### À faire
• A. Recopiez le passage du texte sur l'exposition qui va de "Gloria Castillo Magar" à "accompagnant les œuvres.".
• B. Traduisez en anglais la phrase suivante du texte sur l'exposition : « Cette famille est également commissaire de l'exposition en compagnie de la directrice du musée et a participé à la rédaction des cartons accompagnant les œuvres. »

### Page
--------------------
Se détachant du destin du grand-père, les dessins abordent de manière plus générale les luttes contre

le fascisme et les régimes dictatoriaux, avec humour, et parfois à grand renfort de métaphores ou

d'allégories. On retrouve également des portraits de famille (grands-parents et arrières grands-

parents), besoin d'ancrer ces évènements dans l'histoire familiale ou bien conscience que cette

famille faisait partie à part entière de l'Histoire, prenant part ou subissant ces évènements.

On termine notre parcours en retrouvant le grand-père grâce à un montage vidéo alternant interview

témoignage et « film de famille », mais également un témoignage écrit reproduisant les quelques

pages écrites par celui-ci en 1979, à la demande de ses amis et sa famille. Force est de constater,

qu'il ne dira pas grand chose des évènements auxquels il participa, que ce soit la guerre civile

espagnole, sa participation à la résistance et ses périodes d'internement dans les camps.

Le visiteur peut enfin écouter un morceau de musique, de 10 minutes , à la guitare électrique,

symbolisant selon le carton d'accompagnement l'idée de révolution mais également les idées ou

idéaux défendus par cet homme, dans lesquels nous pouvons également nous retrouver.

Si nous reprenons maintenant l'arbre généalogique de la famille, nous constatons que ce sont deux

enfants et six petits enfants qui sont les auteurs de cette exposition. Je cite donc dans l'ordre:

Gloria Castillo Magar (la fille), Serge Castillo Abad (le fils), puis Clément et Jérémie Magar

Castillo, Ana et Pablo Castillo Deschamps, François et Raphaël Maiorana Castillo2. Cette famille

est également commissaire de l'exposition en compagnie de la directrice du musée et a participé à la

rédaction des cartons accompagnant les œuvres.

Elle est donc omniprésente du début jusqu'à la fin. A ses côtés, d'autres personnes ou associations

ont tenu à apporter leur soutien, comme notamment l'association FFREEE (Fils et Filles de

Républicains Espagnols et Enfants de l'Exode).
--------------------
### Données enregistrées
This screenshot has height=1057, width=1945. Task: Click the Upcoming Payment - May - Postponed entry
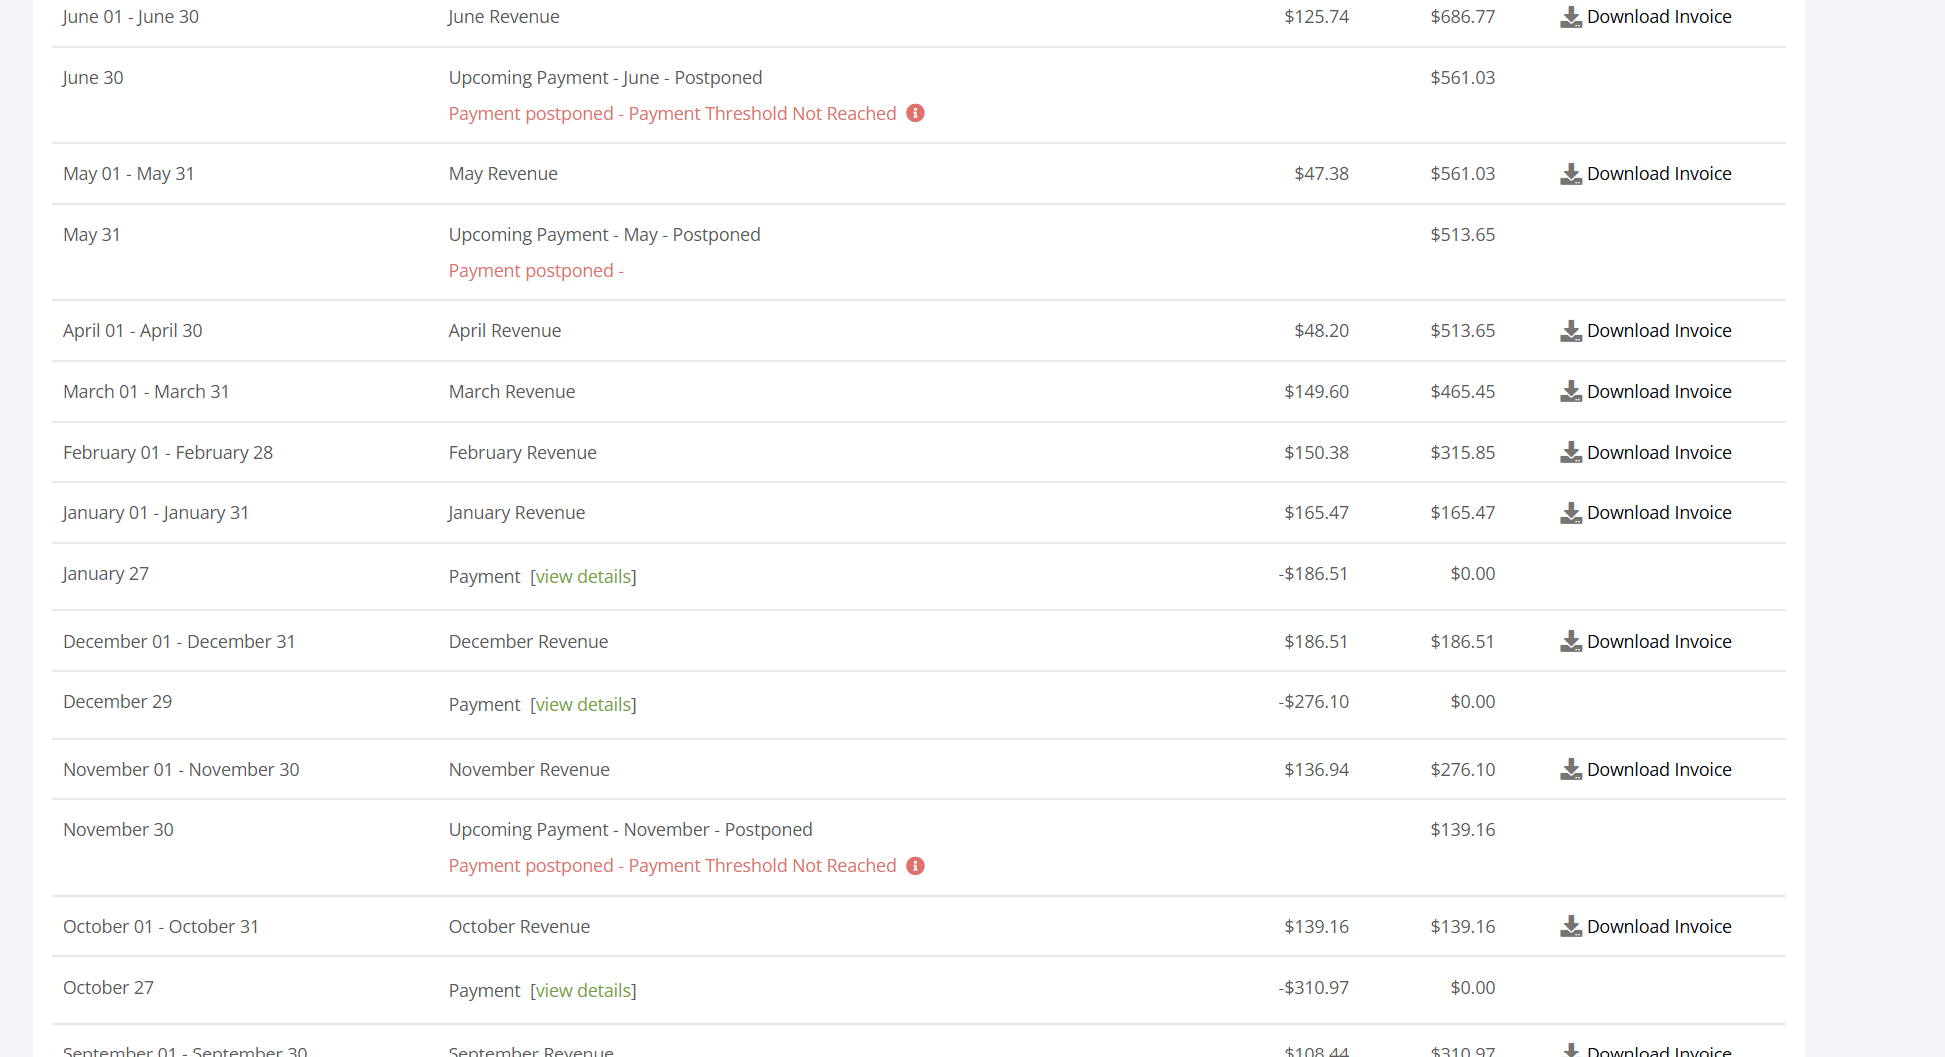[x=604, y=235]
--------------------
### Corrigé
• A.
Gloria Castillo Magar (la fille), Serge Castillo Abad (le fils), puis Clément et Jérémie Magar

Castillo, Ana et Pablo Castillo Deschamps, François et Raphaël Maiorana Castillo2. Cette famille

est également commissaire de l'exposition en compagnie de la directrice du musée et a participé à la

rédaction des cartons accompagnant les œuvres.

• B. This family is also a curator of the exhibition together with the museum's director and took part in writing the labels accompanying the works.